→ Your objective
A faithful copy of the data is what is wanted, minus any pictures.

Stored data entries

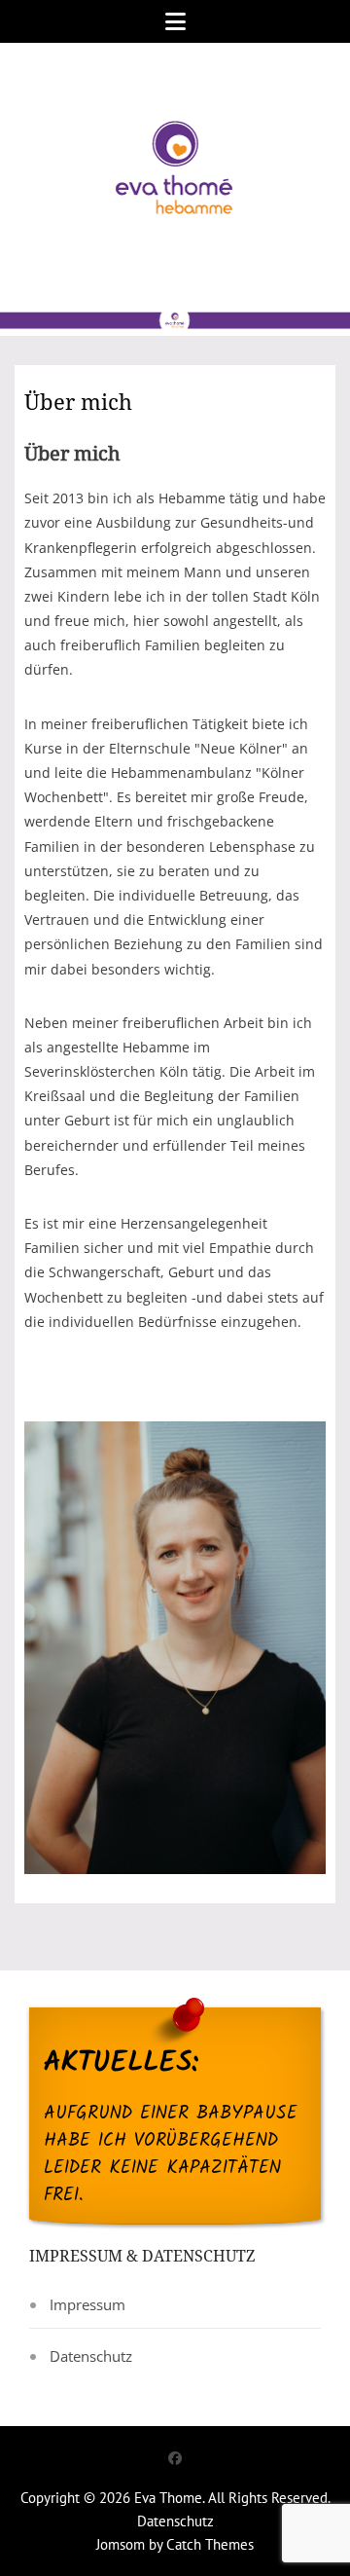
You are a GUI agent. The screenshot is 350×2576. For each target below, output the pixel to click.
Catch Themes (210, 2544)
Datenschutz (91, 2356)
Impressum (87, 2304)
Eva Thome (168, 2497)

→ Exercise answer
You are a GUI agent. The screenshot is 350×2576. For each target below, output the pixel to click.
Catch Themes (210, 2544)
Datenschutz (91, 2356)
Impressum (87, 2304)
Eva Thome (168, 2497)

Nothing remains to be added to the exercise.